Versteigerungsbedingungen   

Grundlage der Versteigerung sind die zum Aushang gebrachten gesetzlichen Bestimmungen.
Für  jede Versteigerung gelten demnach die nachfolgend aufgeführten Regelungen:

Die Versteigerung

erfolgt freiwillig oder im behördlichen Auftrag, im fremden Namen und auf Rechnung der Auftraggeber. Die Gegenstände stammen aus Nachlässen , Auflösungen und Einlieferungen.  Sie können in der dafür festgesetzten Zeit besichtigt und geprüft werden. Die Versteigerung erfolgt nach fortlaufenden Katalognummern.

 

Katalogbeschreibungen

Die Beschreibung der Gegenstände beruht auf subjektiven Überzeugungen der Experten, sie werden mit derzeitigen marktüblichen Preisen als Grundlage des Ausrufspreises beurteilt und ermittelt. Für offene und verdeckte Mängel sowie für Zuschreibungen wird keine Haftung übernommen. Begründete Mängelrügen müssen innerhalb von 3 Arbeitstagen geltend gemacht werden. Die Gegenstände werden ersteigert, wie besichtigt. Bei Kunstgegenständen, insbesondere bei Bildern und bei antiken Gegenständen, werden nur solche Fehler und Beschädigungen angeführt, die den künstlerischen Wert wesentlich beeinträchtigen. Die Auktionsteilnehmer werden gebeten sich persönlich vom Zustand der Objekte und Kunstwerke zu überzeugen, da Katalogbeschreibungen über keine zugesicherten Eigenschaften im Sinne der §§ 459 ff BGB sind.                         Für Unfälle während der Besichtigungs- und Versteigerungszeit wird keine Haftung übernommen.

 

Der Zuschlag

wird dem Höchstbietenden erteilt, wenn nach dreimaligem Aufruf kein Übergebot abgegeben wird. Gibt es mehrere Bieter für dasselbe Gebot, entscheidet das Los. Sollte ein rechtzeitig abgegebenes Gebot übersehen worden sein, kann der Ausruf erneut erfolgen. Der Zuschlag verpflichtet zur Abnahme und Zahlung. Die im Katalog angegebenen Preise verstehen sich als Limitpreise. Die Steigerungsrate beträgt 10%. Untergebote werden nur unter Vorbehalt zugeschlagen. Bis zu einem Limit von 100,- € werden Untergebote nicht berücksichtigt.
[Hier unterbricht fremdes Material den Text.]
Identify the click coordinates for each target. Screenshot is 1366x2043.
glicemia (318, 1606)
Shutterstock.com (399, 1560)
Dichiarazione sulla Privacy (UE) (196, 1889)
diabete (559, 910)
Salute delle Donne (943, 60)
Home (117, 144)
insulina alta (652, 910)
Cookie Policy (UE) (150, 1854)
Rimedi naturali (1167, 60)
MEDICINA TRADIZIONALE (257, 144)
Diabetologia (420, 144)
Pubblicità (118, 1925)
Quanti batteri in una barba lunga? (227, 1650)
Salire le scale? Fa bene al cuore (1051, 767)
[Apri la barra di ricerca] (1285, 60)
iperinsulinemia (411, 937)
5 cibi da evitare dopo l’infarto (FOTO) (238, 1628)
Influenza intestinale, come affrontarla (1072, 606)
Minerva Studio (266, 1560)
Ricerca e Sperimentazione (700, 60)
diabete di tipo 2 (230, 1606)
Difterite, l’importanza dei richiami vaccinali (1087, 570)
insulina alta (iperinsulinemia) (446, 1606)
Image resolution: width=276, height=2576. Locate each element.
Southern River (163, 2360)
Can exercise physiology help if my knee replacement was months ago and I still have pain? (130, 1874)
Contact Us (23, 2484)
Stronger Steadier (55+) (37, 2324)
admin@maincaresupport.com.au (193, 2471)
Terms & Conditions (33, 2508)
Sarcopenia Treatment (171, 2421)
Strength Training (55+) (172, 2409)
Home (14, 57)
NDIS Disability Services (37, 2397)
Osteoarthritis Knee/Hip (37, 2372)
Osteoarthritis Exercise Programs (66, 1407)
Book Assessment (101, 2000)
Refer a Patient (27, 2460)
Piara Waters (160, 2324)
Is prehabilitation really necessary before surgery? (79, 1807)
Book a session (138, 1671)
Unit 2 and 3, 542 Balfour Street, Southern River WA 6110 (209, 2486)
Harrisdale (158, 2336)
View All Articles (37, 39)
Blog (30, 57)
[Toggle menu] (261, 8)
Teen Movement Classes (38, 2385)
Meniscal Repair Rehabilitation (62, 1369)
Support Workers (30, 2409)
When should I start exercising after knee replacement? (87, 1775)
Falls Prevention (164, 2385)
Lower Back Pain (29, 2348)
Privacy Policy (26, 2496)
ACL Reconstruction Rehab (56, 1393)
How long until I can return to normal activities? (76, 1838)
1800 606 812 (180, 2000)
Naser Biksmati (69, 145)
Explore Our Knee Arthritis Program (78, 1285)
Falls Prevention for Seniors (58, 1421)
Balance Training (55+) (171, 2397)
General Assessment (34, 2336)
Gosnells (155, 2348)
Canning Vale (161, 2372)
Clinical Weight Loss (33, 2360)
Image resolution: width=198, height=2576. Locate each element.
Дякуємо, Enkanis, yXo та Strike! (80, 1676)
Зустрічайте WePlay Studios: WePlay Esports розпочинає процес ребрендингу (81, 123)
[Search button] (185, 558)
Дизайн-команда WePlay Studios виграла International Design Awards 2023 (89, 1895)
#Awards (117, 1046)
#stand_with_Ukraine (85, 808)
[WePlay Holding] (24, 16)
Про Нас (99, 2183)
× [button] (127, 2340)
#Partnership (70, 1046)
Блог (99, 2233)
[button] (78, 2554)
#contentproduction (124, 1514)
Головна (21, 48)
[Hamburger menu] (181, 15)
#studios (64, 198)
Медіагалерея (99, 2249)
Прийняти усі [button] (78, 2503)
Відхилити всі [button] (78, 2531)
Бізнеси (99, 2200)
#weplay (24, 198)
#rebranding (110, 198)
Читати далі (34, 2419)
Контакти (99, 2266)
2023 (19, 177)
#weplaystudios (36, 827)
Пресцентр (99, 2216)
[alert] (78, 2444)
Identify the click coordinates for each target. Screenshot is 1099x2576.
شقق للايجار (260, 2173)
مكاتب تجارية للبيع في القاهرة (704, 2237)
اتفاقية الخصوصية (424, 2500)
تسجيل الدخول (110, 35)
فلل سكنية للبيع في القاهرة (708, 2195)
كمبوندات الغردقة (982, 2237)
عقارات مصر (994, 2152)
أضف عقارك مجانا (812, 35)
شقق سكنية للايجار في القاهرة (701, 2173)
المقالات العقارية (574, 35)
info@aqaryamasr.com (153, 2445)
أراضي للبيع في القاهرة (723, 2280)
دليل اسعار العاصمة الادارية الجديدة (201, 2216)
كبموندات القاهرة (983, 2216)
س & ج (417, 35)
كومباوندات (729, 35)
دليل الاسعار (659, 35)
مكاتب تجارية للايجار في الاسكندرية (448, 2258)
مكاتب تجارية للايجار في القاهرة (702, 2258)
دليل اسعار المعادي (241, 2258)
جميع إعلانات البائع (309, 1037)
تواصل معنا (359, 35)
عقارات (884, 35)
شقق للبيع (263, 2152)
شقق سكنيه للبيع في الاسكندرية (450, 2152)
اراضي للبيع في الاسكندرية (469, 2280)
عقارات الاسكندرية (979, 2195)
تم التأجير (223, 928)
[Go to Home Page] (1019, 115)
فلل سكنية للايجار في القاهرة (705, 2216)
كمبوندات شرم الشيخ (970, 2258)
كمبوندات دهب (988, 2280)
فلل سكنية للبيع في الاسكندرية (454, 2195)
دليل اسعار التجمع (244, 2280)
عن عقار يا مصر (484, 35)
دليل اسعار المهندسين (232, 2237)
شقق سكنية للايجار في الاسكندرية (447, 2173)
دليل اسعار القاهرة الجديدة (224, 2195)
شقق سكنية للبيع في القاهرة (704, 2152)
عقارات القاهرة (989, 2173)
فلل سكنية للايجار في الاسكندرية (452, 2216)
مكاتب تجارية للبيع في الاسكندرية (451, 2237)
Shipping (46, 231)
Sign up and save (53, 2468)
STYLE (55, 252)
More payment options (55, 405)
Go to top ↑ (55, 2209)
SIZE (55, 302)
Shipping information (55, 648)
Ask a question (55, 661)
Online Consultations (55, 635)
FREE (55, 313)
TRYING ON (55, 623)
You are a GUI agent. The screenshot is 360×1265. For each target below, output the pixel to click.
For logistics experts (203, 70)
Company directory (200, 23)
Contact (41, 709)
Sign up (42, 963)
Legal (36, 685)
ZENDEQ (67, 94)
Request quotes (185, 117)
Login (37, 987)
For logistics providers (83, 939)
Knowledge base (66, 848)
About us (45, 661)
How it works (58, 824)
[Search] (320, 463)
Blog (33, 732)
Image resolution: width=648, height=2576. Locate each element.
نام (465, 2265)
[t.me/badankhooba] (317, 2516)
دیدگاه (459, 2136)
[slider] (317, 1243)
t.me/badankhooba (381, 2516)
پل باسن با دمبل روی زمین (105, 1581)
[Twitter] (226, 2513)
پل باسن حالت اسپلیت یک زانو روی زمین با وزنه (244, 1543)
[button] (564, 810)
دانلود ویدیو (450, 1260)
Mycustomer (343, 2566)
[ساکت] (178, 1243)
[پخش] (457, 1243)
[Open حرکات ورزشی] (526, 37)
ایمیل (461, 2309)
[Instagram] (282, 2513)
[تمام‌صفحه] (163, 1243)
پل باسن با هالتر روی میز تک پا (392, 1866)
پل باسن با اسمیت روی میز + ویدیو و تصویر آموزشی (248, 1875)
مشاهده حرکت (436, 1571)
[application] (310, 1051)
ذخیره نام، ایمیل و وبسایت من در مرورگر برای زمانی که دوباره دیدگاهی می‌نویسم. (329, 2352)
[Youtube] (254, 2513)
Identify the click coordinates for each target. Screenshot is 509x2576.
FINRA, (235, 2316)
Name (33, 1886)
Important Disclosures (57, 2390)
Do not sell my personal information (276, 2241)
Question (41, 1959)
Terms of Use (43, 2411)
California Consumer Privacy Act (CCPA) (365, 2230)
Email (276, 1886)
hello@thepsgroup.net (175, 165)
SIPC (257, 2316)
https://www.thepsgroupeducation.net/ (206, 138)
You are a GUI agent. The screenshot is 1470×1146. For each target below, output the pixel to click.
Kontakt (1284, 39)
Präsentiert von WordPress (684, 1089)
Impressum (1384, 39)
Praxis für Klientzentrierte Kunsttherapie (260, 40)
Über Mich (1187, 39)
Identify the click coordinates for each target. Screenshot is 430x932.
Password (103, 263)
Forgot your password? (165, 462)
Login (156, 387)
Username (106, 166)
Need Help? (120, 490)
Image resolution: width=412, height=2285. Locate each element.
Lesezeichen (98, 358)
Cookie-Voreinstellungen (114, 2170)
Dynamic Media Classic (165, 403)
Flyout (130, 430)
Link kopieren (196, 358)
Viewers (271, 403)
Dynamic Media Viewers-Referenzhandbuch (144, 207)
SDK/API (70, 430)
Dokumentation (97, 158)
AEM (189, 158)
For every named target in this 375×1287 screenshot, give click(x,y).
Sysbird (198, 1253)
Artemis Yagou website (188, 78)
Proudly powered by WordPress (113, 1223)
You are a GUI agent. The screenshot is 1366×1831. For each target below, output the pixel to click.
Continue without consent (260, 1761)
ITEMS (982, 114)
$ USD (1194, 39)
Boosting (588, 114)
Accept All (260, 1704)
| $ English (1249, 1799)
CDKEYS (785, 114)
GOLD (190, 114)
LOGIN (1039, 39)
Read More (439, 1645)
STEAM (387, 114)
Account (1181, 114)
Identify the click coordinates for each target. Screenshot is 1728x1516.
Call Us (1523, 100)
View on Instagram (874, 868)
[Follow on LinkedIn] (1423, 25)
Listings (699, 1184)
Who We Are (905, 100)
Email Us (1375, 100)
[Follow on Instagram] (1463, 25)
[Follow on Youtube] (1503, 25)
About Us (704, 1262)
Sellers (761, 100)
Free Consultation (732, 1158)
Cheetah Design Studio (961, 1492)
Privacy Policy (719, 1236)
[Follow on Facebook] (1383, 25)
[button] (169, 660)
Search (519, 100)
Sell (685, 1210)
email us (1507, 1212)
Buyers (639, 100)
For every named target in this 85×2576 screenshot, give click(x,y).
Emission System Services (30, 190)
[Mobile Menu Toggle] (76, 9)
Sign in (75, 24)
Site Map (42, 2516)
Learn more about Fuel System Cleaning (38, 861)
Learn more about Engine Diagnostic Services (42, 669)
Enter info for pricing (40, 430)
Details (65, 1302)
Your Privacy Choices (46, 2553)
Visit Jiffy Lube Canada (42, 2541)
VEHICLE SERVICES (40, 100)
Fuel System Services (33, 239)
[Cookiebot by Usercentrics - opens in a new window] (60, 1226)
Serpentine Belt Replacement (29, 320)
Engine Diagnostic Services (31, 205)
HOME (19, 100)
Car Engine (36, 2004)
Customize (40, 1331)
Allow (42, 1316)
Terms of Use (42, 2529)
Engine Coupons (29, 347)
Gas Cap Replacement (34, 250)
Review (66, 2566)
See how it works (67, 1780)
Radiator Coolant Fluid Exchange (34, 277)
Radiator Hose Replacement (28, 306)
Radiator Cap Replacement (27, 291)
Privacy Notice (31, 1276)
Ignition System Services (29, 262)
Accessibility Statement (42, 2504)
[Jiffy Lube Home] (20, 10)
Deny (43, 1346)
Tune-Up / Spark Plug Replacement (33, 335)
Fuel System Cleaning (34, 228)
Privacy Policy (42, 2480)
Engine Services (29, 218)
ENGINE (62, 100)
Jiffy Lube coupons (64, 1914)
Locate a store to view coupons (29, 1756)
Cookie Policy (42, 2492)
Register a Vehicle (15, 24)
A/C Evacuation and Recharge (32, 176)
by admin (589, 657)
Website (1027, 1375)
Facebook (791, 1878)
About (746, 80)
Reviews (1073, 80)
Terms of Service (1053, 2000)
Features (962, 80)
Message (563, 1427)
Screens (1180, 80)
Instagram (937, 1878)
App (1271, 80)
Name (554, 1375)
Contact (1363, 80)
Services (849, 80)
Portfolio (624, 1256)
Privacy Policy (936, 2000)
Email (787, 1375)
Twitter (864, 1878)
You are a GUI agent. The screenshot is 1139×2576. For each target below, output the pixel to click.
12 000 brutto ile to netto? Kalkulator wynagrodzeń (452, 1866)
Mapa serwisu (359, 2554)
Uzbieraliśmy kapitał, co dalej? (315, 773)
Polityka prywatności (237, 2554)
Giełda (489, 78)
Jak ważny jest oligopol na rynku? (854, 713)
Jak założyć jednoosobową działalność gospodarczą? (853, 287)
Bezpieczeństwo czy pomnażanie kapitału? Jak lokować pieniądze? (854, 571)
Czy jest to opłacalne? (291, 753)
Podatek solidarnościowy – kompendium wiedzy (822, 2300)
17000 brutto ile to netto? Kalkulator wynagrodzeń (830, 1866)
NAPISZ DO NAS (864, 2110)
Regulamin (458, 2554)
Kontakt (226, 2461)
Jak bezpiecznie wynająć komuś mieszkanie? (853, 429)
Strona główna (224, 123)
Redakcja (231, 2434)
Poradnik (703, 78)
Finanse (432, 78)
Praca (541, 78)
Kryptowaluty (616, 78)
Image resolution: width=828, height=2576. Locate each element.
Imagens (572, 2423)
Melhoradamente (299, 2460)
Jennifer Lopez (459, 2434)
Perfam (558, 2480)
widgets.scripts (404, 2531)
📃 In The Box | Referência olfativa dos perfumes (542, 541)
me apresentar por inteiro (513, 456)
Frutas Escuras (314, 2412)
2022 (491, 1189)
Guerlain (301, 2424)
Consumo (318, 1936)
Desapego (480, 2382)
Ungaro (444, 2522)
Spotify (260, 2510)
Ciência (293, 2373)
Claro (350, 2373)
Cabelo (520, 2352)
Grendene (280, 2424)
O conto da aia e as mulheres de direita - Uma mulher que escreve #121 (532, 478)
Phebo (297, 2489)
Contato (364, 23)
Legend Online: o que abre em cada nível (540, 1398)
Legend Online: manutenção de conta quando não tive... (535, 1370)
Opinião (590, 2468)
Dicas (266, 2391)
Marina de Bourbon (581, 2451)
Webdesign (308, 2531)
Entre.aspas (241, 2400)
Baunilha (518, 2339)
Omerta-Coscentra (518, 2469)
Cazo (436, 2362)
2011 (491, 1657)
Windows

Mit dem Zuschlag geht die Gefahr  für etwaige Verluste, Beschädigungen, Verwechslungen u.a. auf den Käufer über, das Eigentum jedoch erst nach vollständiger Bezahlung.                                                                                                                          Schriftliche Gebote werden Gleichrangig behandelt. Da ein Höchstgebot grundsätzlich nicht als Ausruf gewertet wird, sondern den Steigerungsraten entsprechend mit aufgerufen wird, kann es vorkommen, daß Ihr Höchstgebot mit einem Saalgebot gleichlautet. In diesem Fall erhält das Saalgebot den Zuschlag.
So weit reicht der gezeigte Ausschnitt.